Above all, the financial services industry was undergoing structural change, assisted by the massive use of technology. The old model of commission-based charging was changing. The traditional business models became unsustainable and the leviathans of the large insurance companies were unable to adapt to the market quickly.

Both 2006 and 2007 saw changes in Sipp regulation, such that the shortlist of acceptable organisations that could be Sipp providers (banks, building societies and unit trust companies) was abolished and now any organisation could be a Sipp operator with the necessary regulatory status.

Sipp providers were no longer weighed down with legacy business and the online Sipp was fast becoming the norm, allowing costs to be controlled even more.

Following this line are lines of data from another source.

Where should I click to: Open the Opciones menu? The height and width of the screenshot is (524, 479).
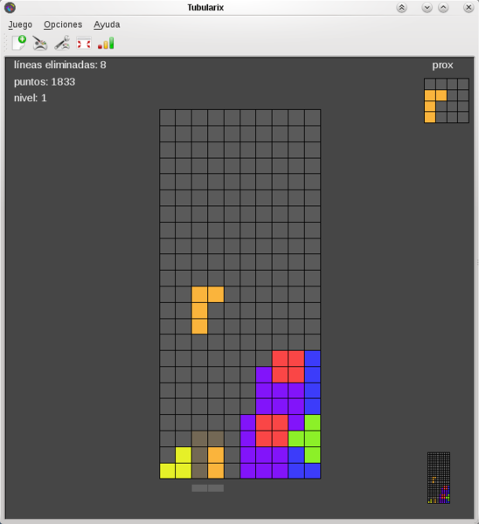coord(63,24)
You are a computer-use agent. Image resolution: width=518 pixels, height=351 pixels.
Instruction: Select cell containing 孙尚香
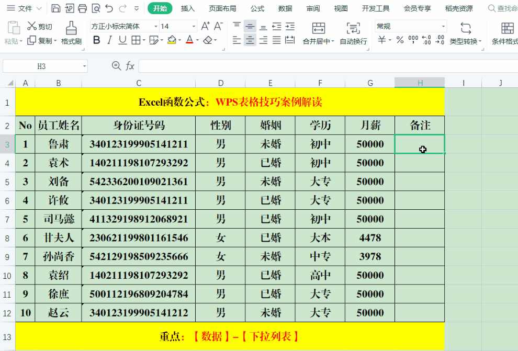pos(58,256)

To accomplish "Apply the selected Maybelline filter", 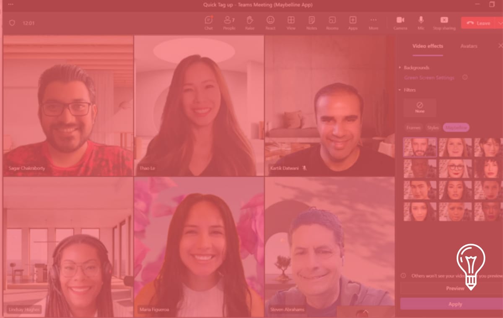I will coord(455,304).
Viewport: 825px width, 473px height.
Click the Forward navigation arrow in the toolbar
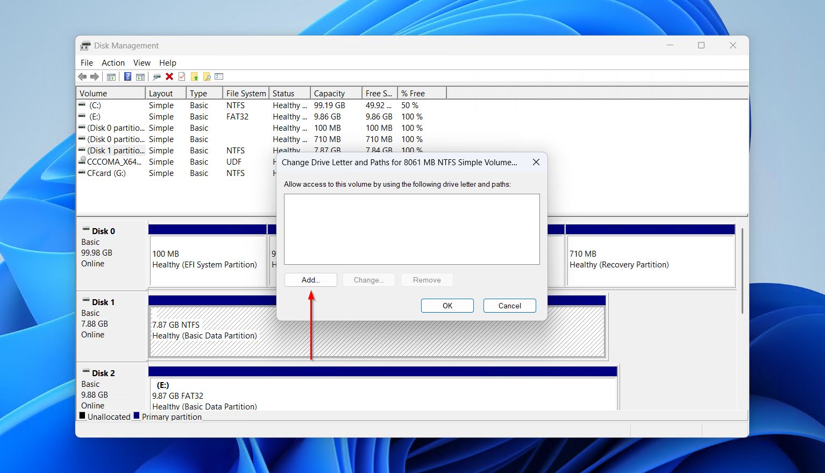(x=95, y=76)
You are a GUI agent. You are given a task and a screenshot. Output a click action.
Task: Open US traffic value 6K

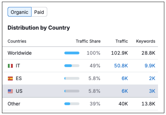click(x=125, y=91)
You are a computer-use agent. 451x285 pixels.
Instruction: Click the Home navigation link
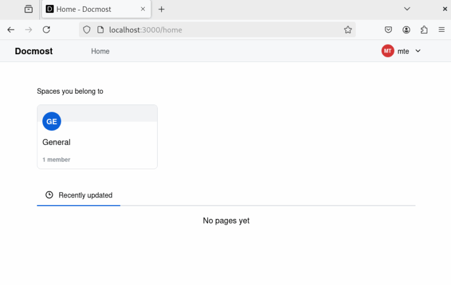pos(100,51)
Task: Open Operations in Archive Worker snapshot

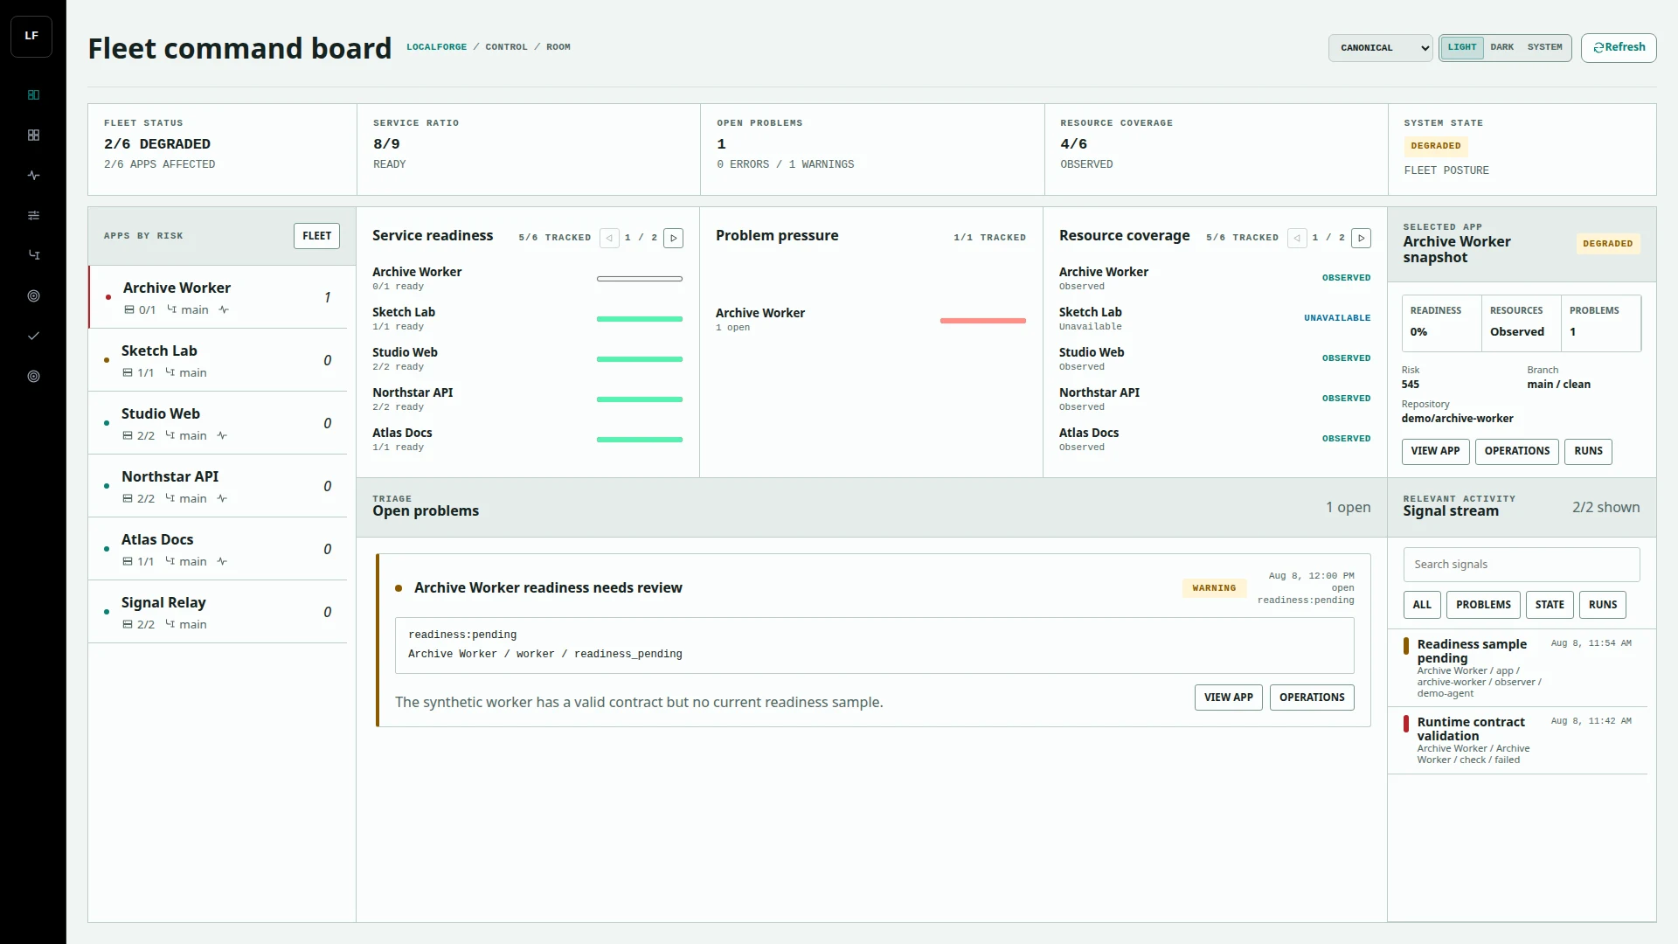Action: [1516, 451]
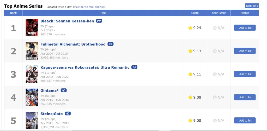The width and height of the screenshot is (267, 131).
Task: Click the grey Your Score star for Steins;Gate
Action: (x=215, y=121)
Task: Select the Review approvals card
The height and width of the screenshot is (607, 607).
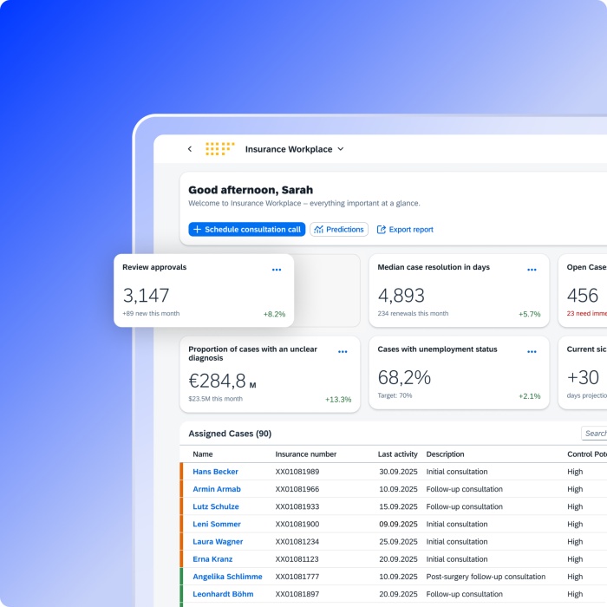Action: pos(203,295)
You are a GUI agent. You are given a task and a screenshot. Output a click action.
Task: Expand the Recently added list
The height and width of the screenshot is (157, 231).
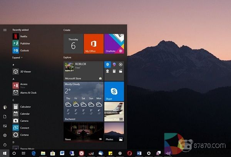click(17, 57)
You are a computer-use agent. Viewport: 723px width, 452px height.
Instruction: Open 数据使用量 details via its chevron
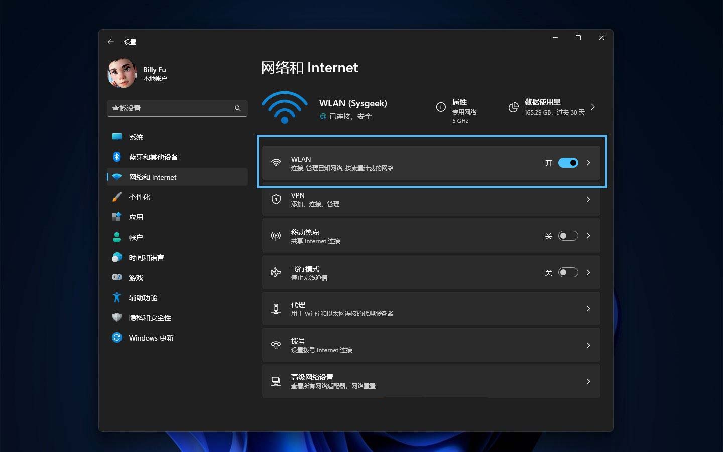click(x=593, y=107)
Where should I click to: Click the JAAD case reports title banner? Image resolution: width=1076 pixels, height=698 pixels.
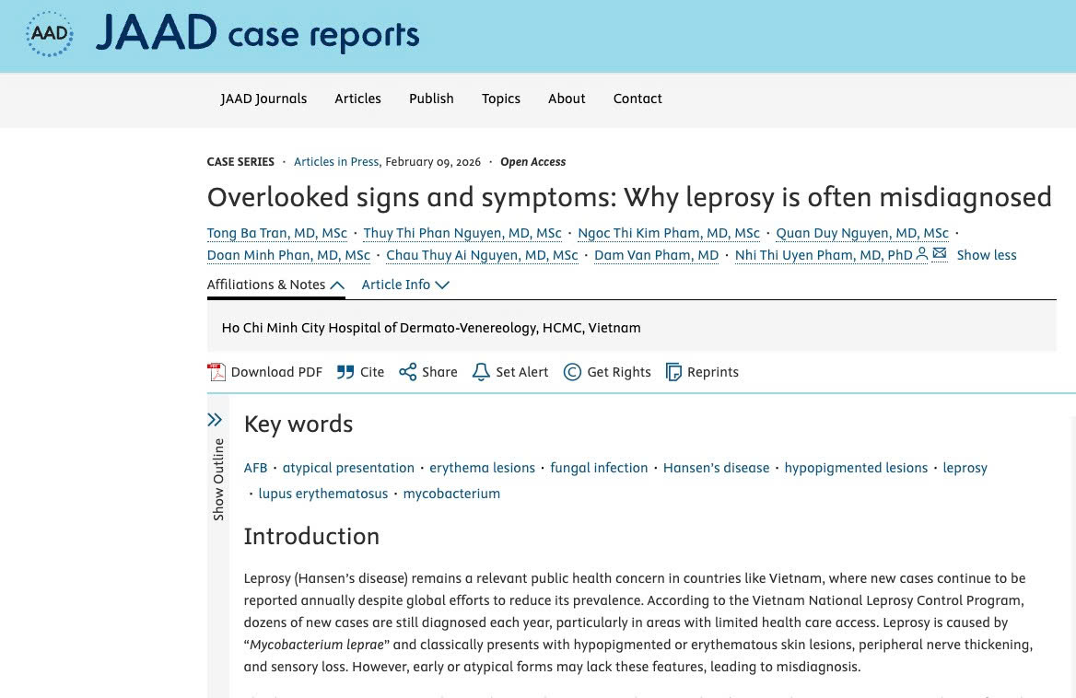coord(257,34)
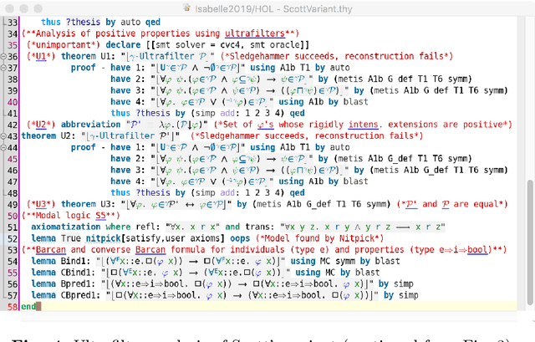
Task: Collapse the proof fold marker at line 44
Action: click(x=4, y=146)
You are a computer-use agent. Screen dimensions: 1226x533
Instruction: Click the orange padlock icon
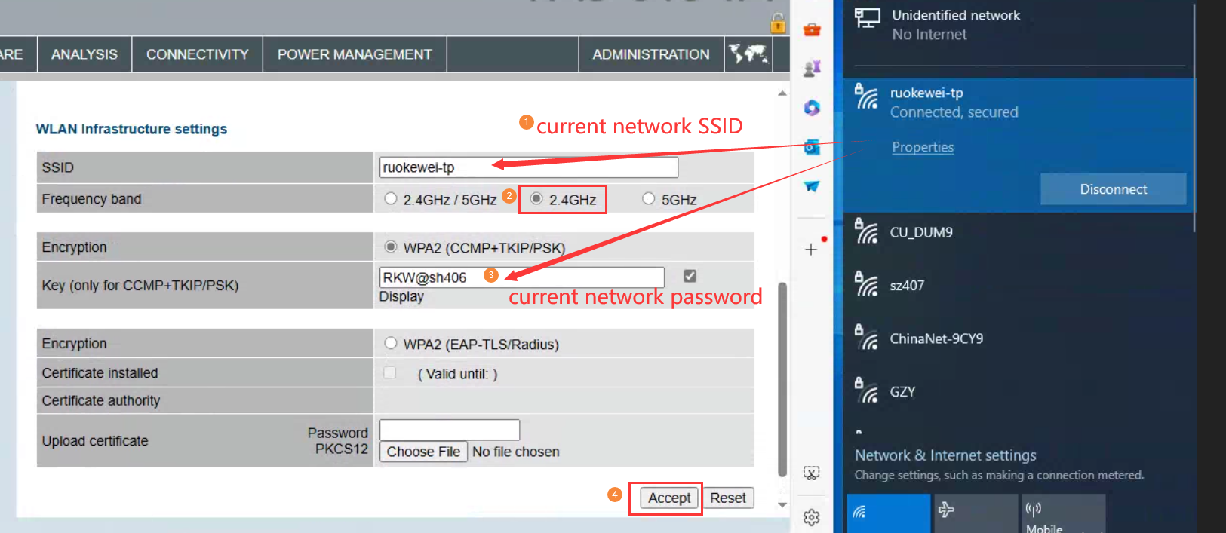click(x=778, y=23)
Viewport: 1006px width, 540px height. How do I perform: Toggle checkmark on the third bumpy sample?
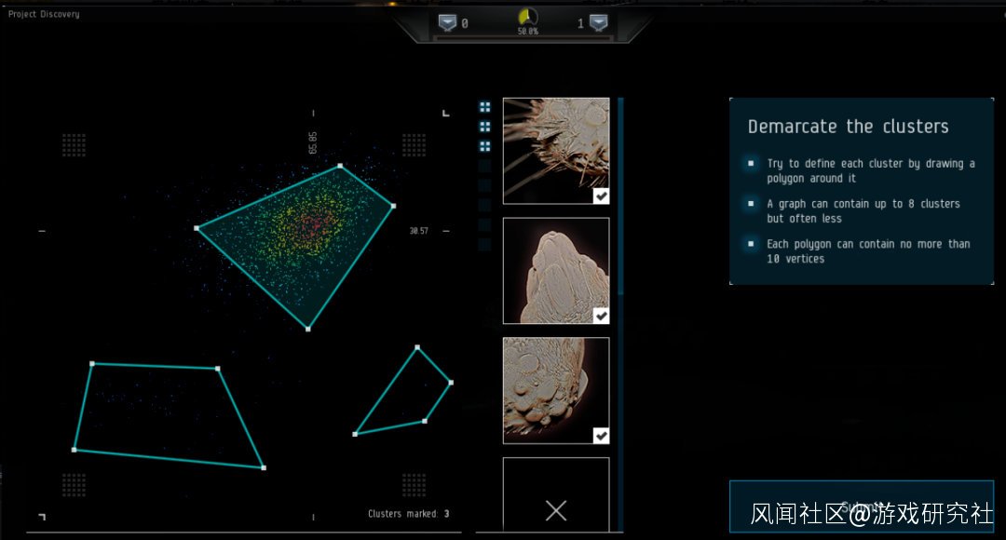(x=602, y=435)
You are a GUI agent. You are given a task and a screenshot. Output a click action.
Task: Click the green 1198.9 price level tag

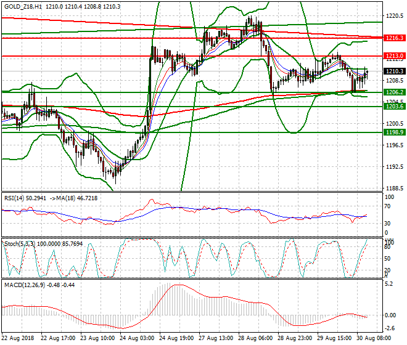point(393,132)
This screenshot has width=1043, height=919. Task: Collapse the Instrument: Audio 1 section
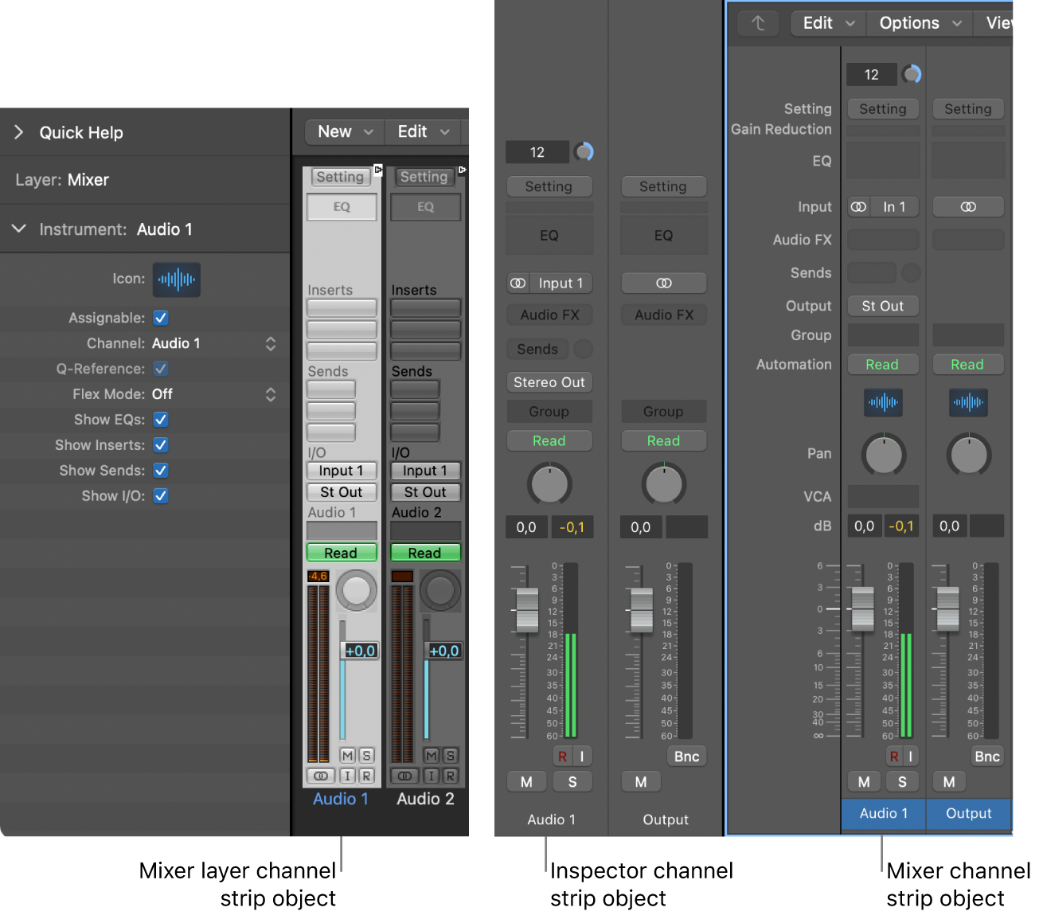click(19, 229)
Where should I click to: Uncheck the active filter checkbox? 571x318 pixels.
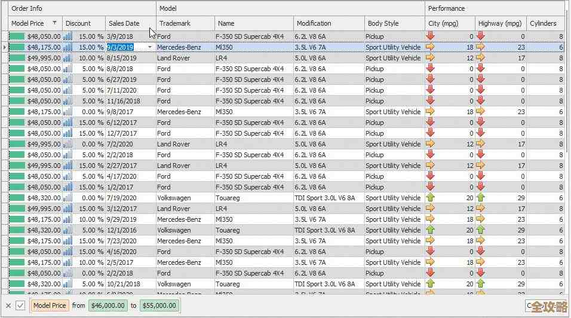(x=20, y=305)
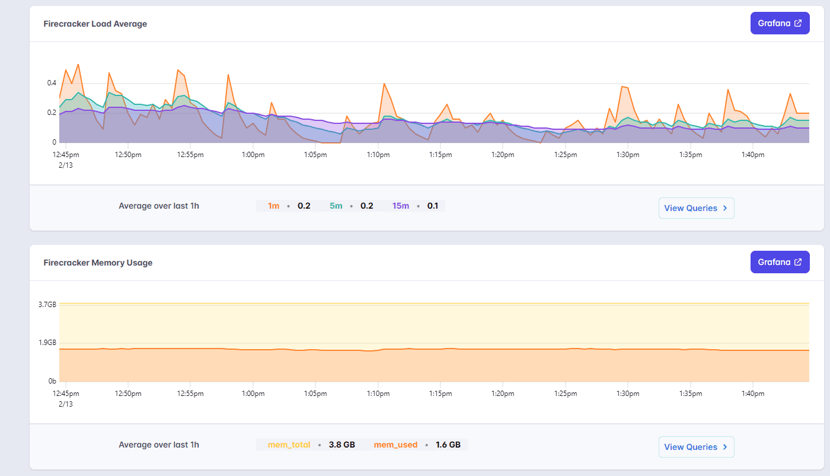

Fast forward to today and the market has moved on again. We are now in the world of platforms and wrap accounts, with Sipps just being one of the tax wrappers sitting on systems that offer investment choice, dealing and all the ancillary services. Sipps have become commoditised and, as long as there is not too much non-mainstream activity, can be charged as such.

There is a wide variance in what Sipp providers consider a Sipp to be. Definitions range from a personal pension with a choice of funds, to a full stockbroker service that can trade on world markets and across the board on investments. There are also still several providers offering ‘bespoke’ Sipps, perhaps alongside Ssases, where the product continues to be charged at a premium for the individual service provided.

The Sipp market was originally seen very much as a space for financial advisers and specialist fund managers, but in parallel a number of providers developed a direct-to-consumer offering. Over the years, perhaps assisted by the RDR, the number of DIY investors has continued to grow, with lessons being learned and business models improved.